Envision a full-size pickup truck and what comes to mind? Winching another vehicle out of a ditch or a tree stump out of the ground? Attaching a house trailer to the hitch and easing out onto a highway? Loading it down with enough pieces to lumber to start to frame up a house?
Those are typical uses for a workhorse pickup, no doubt. But doing so while saving the planet is a rather new idea, at least for most North Americans. Actually, Ford is one of the companies that has been selling flexible fuel (FFV) vehicles around the world for some time. (In some South American countries, for example, folks can brew their own pure ethanol from stalks of sugar cane.) Now that Ford has its top selling F-150 pickup truck available with FFV technology for the home crowd, it would seem a natural extension of being earth friendly.

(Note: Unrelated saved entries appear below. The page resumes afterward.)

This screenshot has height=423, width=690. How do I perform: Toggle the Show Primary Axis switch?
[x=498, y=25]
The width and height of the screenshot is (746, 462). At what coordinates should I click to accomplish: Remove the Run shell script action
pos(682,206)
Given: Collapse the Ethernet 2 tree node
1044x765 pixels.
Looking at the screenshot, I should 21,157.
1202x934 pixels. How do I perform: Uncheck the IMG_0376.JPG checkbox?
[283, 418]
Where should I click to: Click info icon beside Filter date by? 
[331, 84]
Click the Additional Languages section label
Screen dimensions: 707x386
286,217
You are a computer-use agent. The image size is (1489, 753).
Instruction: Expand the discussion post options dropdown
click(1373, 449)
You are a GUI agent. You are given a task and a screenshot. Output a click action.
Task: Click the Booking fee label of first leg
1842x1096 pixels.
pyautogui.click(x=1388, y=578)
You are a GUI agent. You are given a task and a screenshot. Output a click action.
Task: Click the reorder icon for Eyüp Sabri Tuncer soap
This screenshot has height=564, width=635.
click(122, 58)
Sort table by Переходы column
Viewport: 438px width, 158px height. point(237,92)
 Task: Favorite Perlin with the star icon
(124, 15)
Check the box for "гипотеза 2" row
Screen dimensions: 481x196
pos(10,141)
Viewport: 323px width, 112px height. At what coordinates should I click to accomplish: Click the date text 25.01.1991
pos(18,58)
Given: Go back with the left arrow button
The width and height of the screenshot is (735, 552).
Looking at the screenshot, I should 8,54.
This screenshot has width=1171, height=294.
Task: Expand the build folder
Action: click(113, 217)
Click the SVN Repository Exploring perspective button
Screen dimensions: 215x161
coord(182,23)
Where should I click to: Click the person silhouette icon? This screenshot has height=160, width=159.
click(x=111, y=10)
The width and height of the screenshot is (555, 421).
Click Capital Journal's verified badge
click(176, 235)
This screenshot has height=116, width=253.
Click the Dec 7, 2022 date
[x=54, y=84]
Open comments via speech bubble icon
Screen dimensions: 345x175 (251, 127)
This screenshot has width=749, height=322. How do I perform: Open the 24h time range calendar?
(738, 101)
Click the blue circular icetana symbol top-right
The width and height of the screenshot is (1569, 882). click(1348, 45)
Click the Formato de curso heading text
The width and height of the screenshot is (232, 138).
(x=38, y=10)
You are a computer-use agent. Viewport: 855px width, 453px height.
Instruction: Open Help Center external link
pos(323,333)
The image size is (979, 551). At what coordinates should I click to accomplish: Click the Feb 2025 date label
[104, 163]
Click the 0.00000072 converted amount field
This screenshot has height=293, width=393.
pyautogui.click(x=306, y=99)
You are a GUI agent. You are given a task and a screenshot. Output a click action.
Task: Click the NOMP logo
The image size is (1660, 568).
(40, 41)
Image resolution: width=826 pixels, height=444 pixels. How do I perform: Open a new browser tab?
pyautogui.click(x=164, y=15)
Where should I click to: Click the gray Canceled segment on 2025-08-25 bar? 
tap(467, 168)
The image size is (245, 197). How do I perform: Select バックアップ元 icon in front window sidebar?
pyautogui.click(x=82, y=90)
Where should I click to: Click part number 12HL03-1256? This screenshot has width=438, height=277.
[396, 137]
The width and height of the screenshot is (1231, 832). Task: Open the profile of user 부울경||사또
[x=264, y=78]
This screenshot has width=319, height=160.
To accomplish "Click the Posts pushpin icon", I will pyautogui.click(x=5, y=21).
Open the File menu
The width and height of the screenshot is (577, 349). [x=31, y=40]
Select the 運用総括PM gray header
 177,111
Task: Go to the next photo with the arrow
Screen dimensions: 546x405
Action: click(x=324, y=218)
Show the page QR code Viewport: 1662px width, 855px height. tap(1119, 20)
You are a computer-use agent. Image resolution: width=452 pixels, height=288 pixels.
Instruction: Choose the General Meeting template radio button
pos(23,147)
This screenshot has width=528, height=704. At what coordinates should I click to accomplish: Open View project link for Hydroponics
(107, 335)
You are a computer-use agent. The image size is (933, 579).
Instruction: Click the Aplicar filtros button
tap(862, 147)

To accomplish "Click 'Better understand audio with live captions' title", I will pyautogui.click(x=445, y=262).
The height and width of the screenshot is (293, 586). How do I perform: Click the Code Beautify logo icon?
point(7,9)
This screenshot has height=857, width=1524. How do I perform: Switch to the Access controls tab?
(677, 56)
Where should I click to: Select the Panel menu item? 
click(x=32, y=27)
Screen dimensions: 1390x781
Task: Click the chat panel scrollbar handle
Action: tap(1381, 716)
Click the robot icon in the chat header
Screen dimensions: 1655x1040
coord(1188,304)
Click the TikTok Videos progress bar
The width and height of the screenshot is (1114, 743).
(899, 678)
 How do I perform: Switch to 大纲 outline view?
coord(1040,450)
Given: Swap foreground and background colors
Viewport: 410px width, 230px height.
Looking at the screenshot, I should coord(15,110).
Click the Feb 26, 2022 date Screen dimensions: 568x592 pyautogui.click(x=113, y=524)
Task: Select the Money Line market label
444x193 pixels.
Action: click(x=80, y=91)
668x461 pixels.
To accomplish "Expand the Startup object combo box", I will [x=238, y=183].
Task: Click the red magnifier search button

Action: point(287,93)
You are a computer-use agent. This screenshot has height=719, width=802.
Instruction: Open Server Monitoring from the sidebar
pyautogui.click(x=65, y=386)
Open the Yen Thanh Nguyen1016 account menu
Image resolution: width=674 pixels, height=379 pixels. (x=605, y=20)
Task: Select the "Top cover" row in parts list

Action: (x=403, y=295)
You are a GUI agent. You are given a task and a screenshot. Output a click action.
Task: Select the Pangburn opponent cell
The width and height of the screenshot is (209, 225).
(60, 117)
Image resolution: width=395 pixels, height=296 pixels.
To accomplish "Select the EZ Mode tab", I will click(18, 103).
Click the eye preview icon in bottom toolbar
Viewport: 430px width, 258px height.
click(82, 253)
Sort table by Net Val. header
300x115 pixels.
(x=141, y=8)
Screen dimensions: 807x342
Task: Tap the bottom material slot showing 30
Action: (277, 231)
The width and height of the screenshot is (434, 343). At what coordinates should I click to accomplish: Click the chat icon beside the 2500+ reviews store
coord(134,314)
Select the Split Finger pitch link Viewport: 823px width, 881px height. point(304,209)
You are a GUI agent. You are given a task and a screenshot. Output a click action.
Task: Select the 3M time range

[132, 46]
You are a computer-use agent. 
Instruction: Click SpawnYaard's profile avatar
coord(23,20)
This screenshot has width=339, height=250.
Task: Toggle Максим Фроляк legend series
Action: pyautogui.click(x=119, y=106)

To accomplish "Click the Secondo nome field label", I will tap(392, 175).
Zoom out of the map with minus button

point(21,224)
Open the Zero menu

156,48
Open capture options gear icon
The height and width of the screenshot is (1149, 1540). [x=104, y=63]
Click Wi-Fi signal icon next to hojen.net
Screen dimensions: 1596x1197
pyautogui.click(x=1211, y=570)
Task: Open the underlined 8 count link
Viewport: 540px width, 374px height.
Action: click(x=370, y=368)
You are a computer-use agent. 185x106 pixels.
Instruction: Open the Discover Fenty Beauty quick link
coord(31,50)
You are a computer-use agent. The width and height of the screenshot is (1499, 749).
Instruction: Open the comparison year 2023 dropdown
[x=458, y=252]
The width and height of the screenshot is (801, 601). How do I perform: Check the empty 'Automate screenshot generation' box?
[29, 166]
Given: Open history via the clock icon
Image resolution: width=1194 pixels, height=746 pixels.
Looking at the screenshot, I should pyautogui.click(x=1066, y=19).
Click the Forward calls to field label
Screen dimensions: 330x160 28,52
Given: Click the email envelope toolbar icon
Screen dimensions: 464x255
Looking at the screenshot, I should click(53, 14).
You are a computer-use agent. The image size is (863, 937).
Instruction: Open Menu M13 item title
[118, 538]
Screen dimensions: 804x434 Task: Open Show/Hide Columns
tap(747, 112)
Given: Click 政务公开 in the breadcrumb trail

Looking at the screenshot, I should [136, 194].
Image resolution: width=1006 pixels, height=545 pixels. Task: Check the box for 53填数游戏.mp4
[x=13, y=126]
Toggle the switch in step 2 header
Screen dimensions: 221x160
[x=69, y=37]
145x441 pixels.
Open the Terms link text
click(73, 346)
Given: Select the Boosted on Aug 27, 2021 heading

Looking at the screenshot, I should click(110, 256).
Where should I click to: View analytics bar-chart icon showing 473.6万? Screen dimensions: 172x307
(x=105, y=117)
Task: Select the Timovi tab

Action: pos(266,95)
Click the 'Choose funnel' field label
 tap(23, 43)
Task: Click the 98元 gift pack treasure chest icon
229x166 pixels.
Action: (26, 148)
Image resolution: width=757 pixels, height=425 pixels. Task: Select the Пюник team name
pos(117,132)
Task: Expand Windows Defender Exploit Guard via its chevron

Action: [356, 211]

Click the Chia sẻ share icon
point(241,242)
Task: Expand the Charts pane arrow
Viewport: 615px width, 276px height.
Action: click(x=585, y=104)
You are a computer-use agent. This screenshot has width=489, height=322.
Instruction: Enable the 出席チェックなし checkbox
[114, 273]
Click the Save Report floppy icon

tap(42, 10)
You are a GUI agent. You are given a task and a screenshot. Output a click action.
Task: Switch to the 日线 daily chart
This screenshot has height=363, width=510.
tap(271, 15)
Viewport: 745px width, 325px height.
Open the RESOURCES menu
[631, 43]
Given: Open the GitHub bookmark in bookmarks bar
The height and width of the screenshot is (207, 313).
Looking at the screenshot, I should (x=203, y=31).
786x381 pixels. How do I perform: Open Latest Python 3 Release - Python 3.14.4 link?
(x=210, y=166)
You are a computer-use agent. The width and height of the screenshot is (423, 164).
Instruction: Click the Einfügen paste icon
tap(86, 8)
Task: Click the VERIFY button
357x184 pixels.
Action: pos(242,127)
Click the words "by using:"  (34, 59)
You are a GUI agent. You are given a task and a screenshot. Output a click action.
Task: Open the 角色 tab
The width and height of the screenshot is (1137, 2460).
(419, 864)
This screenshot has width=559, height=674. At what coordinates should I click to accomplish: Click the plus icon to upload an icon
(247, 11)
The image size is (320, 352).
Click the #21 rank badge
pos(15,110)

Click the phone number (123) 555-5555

For 2007, Ford has an available 5.4-liter V-8 for the F-150 to run on the ethanol/gasoline mix sold in the U.S. as E85. Like some other auto makers, the technology is appearing first on larger, fuel-hungry vehicles where emission gains and cost savings can have the biggest impact. If ethanol or another fuel source isn't available, say on a trip, it's no problem. The flex-fuel F-150 can be filled up with regular gasoline instead. While E85 burns cleaner and can be produced here at h ome, vehicles
using it lose an estimated 20 to 25 percent in fuel economy. According
to EPA estimates, a two-wheel-drive F-150 FFV gets about 15/19 MPG on
gasoline, but 11/14 with E85.
Other '07 adds include available in-dash navigation system, higher towing and payload numbers, self-dimming driver's side mirror, and other premium upgrades. On the safety side, Ford boasts the F-150's standing as the only full-size pickup to win the National Highway Traffic Safety Administration's (NHTSA) 5-star driver and front occupant frontal crash safety rating.
And about pulling those tree stumps out of the ground: There are some pretty savvy cowgirls who can do the job as well with the right truck.